Başrollerini Leonardo Di Caprio, Tilda Swinton, Robert Carlyle ve Virginie Ledoyen'in paylaştıkları filmin yönetmeni Trainspotting filminden tanıdığımız Danny Boyle, yapımcı ise Andrew MacDonald.
İzleyici karşısına çıktığı ilk günlerde eleştirmenlerin farklı yorumlar ve yaklaşımlar getirdikleri Kumsal, pek çok film gibi olumlu ve olumsuz eleştirilerin de hedefi oldu. Alex Garland'ın 1996 yılında çıkan aynı adlı romanından sinemaya uyarlanan bu filmi bazı sinema yazarları pek çok problemi olan bir yapım olarak değerlendirdi. Genç aktör Leanordo Di Caprio'nun öncekilerden farklı bir rolle kamera karşısına geçmiş olması ise, onun yenilikler deneyerek sınırlarını genişletmek isteyen bir aktör olduğu yönünde değerlendirildi.
Yönetmen Boyle da ünlü oyuncunun bu filmdeki rolüyle ilgili olarak şöyle dedi: ‘‘Leo inanılmaz bir oyuncu, taptaze ve çok orijinal fikirlerle dolu. Canlandırdığı karakter başlı başına bir kahraman ve çok gizemli bir havası var... Leo her ne kadar inkar etse de, Avrupalı bir gezgini canlandıracak kadar Avrupalı görüntüsüne sahip.’’
PHI PHI ADALARI...
Çekim araştırmaları sırasında kumsalda yapılacak çekimler için ekstra palmiye ağaçlarına ihtiyaç duyulunca gerekli başvurularda bulunularak ekstra ağaçlar dikildi. Tabii daha sonra kumsalı eski haline getirmek koşuluyla.
Filmin çekimleri Tayland'da gerçekleştirildi. Tıpkı filmin ana karakteri Richard gibi ekip de Bangkok, Ko Samui, Kho Pangan, Ko Tao, Phuket ve Phi Phi Adaları'nı gezmek zorunda kaldılar. Bu geziler sonunda Phi Phi Adaları'nı tekrar keşfettiler. Phuket'te küçük bir adalar topluluğu olan Phi Phi bembeyaz kumla kaplı ideal bir sahilde, denize kadar sarkan çok güzel yemyeşil tepelere ve harika bir göle sahipti...

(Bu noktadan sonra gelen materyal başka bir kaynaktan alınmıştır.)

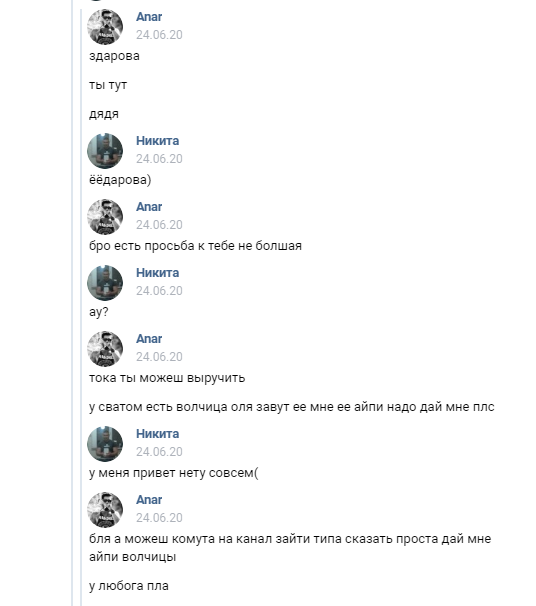
Task: Select the message 'у сватом есть волчица оля'
Action: pyautogui.click(x=292, y=407)
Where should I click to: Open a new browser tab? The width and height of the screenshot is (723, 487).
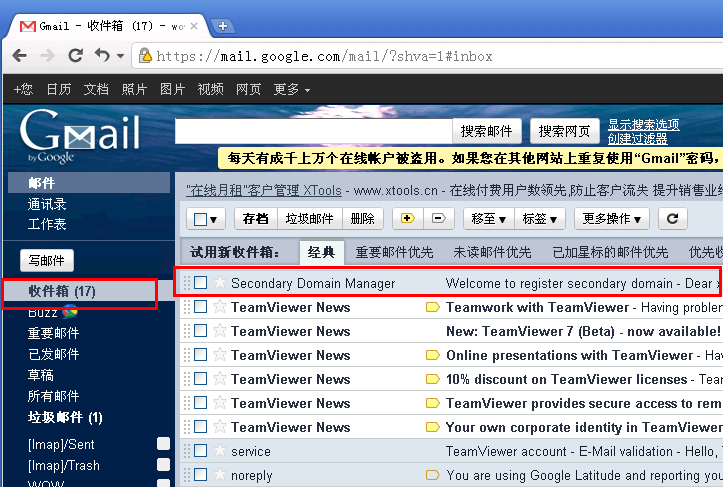[223, 26]
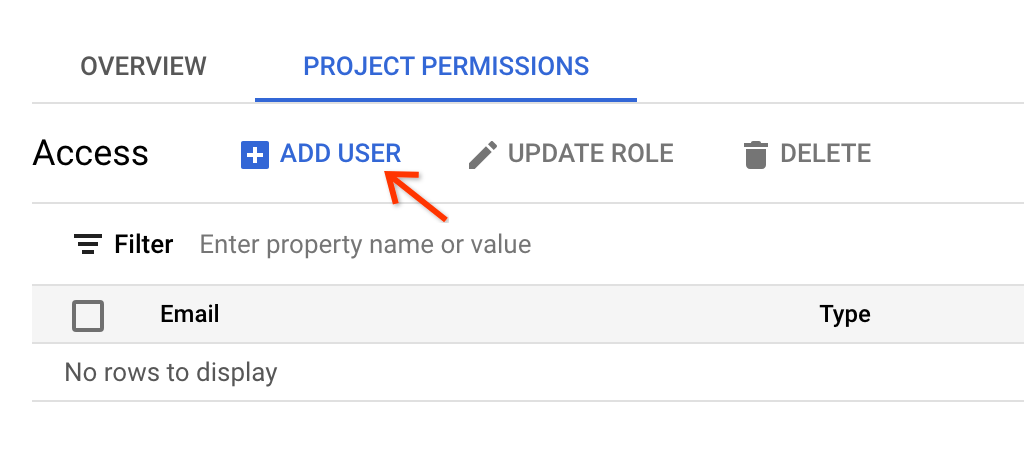Click the Email column header
The height and width of the screenshot is (472, 1024).
coord(189,314)
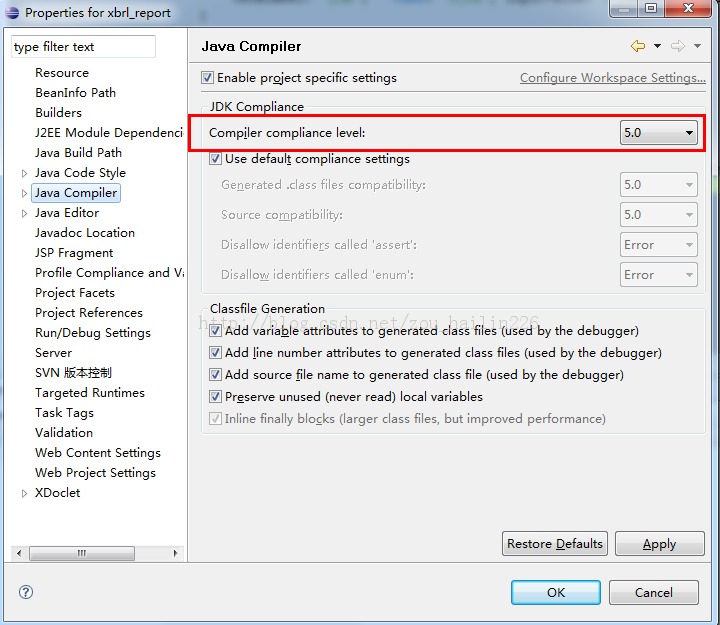Expand the XDoclet tree node

tap(25, 493)
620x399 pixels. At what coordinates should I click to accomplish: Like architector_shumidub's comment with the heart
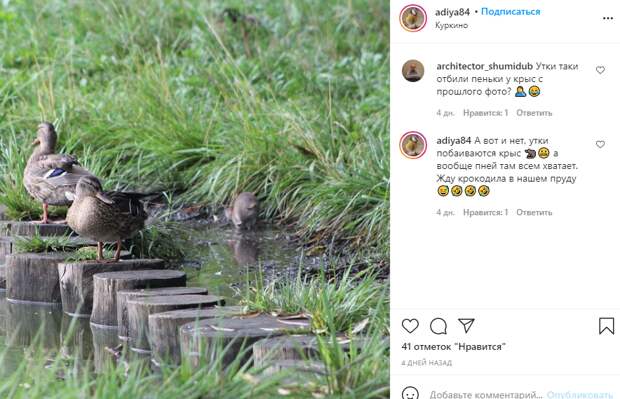tap(600, 70)
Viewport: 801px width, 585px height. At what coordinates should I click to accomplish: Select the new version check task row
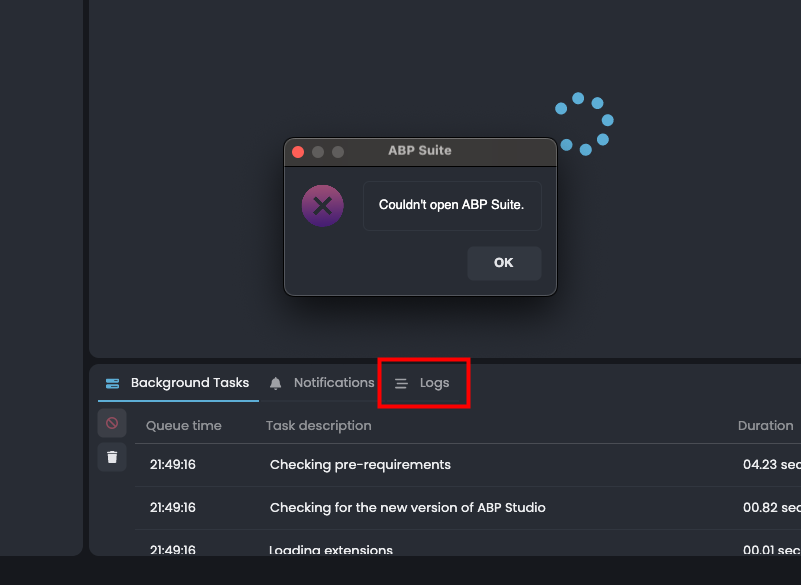click(x=407, y=508)
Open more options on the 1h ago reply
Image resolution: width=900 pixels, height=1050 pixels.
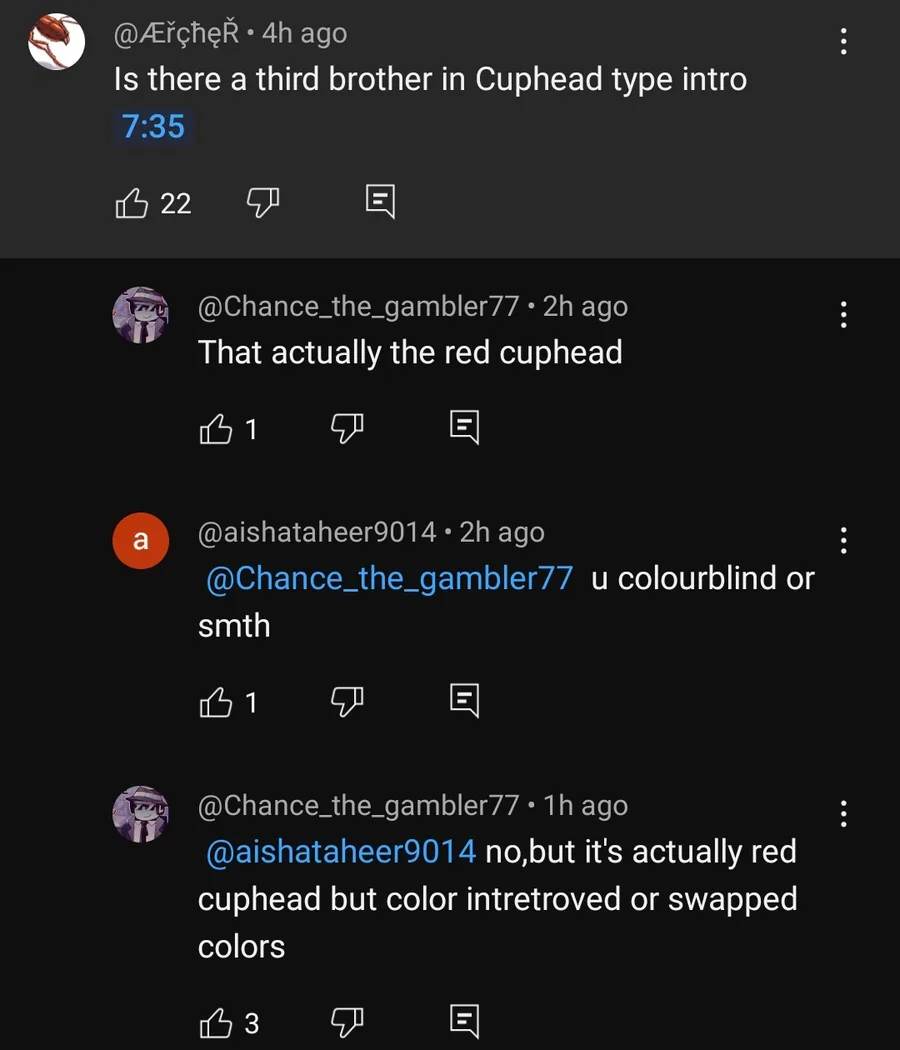coord(844,814)
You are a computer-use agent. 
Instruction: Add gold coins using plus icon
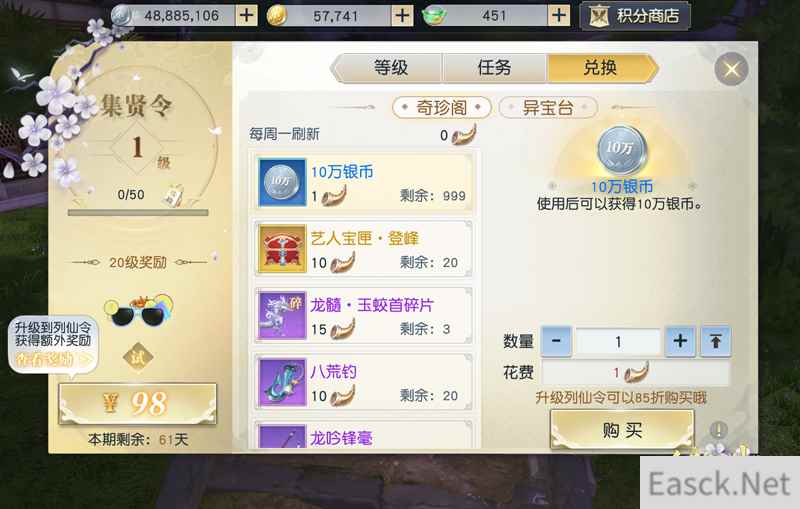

Yapımın gerçekleşmesi için kurulan teknik ekibin üçte ikisi Tayland'lıydı. 300 kişiden fazla olan bu ekip ilk kez Tayland'da gerçekleştirilen bir yabancı filmin de yaratıcıları arasına girmiş oldu.
Gerçeğin peşinde
Gerçek olan bir şeyleri bulma isteği ya da gerçek insanlara ulaşma çabası genç bir Amerikalı gezgin olan Richard'ı Tayland'a kadar sürükler. Aklında tüm teknolojik çılgınlıklardan uzaklaşmaktan başka bir şey yoktur. Bangkok'ta ucuz bir otelde bir Fransız çiftle tanışır. Aynı oteldeki bir başka yabancı ise Daffy adındaki ilginç bir adamdır. O da hayatı boyunca bir gezgin olarak yaşamış ve dünya üzerinde hiç kimsenin dokunmadığı bir sahilin varlığına inanmıştır. Gerçek bir cennet olarak anlattığı bu sahilin yerini ise yalnızca kendisinin bildiğini söyler. Belki de bu Richard'ın aradığı değişik ve gerçek olan şeydir. Ertesi gün Richard, kapısında elde çizilmiş bir harita bulur ve Fransız arkadaşları ile birlikte bu olağanüstü güzel fakat gerçek olan adayı ve sahili keşif için yola çıkmaya karar verirler.
Daffy'nin bıraktığı haritayı takip ederek varmak istedikleri sahile ulaşırlar. Fakat hayatlarını bile tehlikeye atarak vardıkları bu sahilde kendileri gibi başka gezginlerin de olduğunu ve bu sır dolu yerde yaşadıklarını görürler. Her şeyden uzak kalmış dünyada aslında gizli bir cennet arayan Richard bambaşka bir cehenneme düşmüştür.
Filmde kitapta işlenen asıl konu olan, modern hayatın gereklerinden kaçan insanların, cenneten bir köşe olan bu yerde bile vahşetle karşılaşabilecekleri anlatılıyor.